6. Choosing quality materials: a six-point checklist

  1. Syllabus fidelity – Does every heading trace back to the SC outline?
  2. Date-stamp – Are cases updated to at least March 31 of the exam year?
  3. Author credibility – Prefer works of bar lecturers, incumbent justices, or noted academics.
  4. Pedagogical fit – Dense treatise (Ferrer-Bello) vs bullet-point outline (Divina LMT); match to your reading style.
  5. Digital readiness – OCR-clean, bookmark-tagged, and tablet-optimised.
  6. Ethical provenance – Avoid pirated scans; codal texts are public domain, but compiled reviewers are protected by copyright (Intellectual Property Code, RA 8293).

7. Study workflow many passers swear by

  1. Baseline codal read-through (2 weeks/subject).
  2. Conceptual layering with a concise reviewer + bar lecture videos (3 weeks/subject).
  3. Issue-spotting drills: answer a past Bar question open codal, closed notes; check against the official examiner’s commentary.
  4. Pre-week compression: Last-Minute Tip booklets & flowcharts.
  5. Mock Bar under Examplify—simulate 12-question, 4-hour blocks; calibrate time (≈20 min/question).

Reddit anecdotes confirm that fewer, well-read materials outperform “PDF hoarding.” (Reddit)


8. Intellectual-property and ethical caveats

  • Codal texts and SC decisions are in the public domain (Art. 7, RA 8293).
  • Annotations, outlines, case digests, and video lectures are copyright-protected; unlicensed reproduction or Telegram dumping can expose you to civil and criminal liability.
  • Exam integrity – Possessing leaked “Bar questions” qualifies as cheating and may bar you from admission (Rule 138, § 2, Rules of Court).

9. Emerging trends (2025 cycle and beyond)

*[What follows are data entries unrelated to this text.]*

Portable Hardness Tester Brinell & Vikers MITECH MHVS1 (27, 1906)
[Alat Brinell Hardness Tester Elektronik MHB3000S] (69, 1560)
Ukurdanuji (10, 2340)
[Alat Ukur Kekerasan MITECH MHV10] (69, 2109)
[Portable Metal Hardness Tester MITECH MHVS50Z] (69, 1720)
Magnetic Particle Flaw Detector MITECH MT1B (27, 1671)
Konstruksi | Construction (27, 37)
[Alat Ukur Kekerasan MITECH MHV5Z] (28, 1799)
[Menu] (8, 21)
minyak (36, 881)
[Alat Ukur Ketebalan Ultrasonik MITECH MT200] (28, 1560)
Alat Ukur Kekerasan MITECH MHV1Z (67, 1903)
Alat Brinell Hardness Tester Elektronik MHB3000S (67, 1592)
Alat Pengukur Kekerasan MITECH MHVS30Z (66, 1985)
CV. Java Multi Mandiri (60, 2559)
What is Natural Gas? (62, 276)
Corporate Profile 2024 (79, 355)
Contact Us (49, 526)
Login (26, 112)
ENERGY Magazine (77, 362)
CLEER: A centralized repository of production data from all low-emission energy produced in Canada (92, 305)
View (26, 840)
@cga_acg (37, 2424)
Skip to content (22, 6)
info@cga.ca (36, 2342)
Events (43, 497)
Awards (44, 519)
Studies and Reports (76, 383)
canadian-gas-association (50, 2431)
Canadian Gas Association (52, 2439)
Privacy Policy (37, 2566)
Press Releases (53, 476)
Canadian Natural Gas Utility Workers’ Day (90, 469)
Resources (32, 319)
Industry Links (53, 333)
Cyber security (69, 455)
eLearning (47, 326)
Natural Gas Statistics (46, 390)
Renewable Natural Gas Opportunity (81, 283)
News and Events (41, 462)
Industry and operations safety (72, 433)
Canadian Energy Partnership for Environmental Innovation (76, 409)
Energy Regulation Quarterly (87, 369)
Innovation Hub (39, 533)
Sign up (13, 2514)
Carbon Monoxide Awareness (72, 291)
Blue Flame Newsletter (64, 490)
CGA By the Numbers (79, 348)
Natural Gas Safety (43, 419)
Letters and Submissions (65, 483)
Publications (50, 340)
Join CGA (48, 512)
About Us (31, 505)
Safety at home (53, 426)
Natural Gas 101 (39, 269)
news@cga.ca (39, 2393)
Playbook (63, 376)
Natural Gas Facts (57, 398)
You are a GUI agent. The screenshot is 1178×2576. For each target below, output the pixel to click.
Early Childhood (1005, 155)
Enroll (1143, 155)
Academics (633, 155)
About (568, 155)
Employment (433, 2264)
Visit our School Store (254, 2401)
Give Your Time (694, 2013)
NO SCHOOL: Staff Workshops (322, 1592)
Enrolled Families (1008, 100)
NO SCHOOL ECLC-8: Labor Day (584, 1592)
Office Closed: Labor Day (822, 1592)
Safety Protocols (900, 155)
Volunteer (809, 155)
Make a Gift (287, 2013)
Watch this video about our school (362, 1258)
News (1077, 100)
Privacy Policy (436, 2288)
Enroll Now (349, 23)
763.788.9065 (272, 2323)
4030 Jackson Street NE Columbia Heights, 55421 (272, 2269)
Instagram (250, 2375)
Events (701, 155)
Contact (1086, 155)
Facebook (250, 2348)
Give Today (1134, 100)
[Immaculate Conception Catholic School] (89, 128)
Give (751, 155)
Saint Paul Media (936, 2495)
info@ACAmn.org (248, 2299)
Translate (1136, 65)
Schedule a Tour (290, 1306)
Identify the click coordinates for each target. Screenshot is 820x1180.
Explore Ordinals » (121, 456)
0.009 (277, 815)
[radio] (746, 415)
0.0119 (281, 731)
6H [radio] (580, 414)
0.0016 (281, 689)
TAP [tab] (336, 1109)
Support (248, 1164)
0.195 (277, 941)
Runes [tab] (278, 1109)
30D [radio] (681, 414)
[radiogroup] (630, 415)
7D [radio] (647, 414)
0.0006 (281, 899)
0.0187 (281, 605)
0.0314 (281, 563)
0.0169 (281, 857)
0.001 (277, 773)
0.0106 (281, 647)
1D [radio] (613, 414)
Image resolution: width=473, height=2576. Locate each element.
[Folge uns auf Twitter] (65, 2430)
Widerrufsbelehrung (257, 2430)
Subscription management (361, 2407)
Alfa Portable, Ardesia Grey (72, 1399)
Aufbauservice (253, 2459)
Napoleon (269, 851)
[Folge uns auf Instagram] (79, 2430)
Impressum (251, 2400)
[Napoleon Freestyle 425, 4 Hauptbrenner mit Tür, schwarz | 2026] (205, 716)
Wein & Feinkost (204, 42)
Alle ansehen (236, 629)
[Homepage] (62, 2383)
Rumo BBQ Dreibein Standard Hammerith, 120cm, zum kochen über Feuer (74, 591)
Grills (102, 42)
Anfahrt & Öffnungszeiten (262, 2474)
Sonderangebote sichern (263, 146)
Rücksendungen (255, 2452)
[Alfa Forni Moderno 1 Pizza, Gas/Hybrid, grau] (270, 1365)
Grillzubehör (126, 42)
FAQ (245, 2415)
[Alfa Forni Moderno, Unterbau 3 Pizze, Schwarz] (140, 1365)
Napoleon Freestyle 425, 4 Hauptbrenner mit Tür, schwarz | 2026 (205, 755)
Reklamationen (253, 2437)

  • AI-generated flash-cards and spaced-repetition apps trained on the SC syllabus.
  • Data-driven “heat maps” that rank codal articles by historic frequency.
  • Mental-health modules built into review-centre dashboards to combat burnout.
  • Hybrid regional review hubs that allow candidates to download massive video libraries overnight and study offline—useful in bandwidth-poor provinces.

10. Key take-aways

  1. Start with the SC syllabus; end with it.
  2. Invest in a clean codal, an authoritative concise reviewer per subject, and a bank of answer-format drills.
  3. Prioritise digital-ready PDFs because the exam itself is now digital.
  4. Quality beats quantity—mastery of three slim texts trumps skimming twenty.
  5. Respect copyright and exam ethics; they are part of professional responsibility.

With a disciplined plan and the right mix of materials, the Bar becomes less an obstacle course and more a capstone demonstration of everything you have already learned.

Good luck—atty-in-waiting!

Disclaimer: This content is not legal advice and may involve AI assistance. Information may be inaccurate.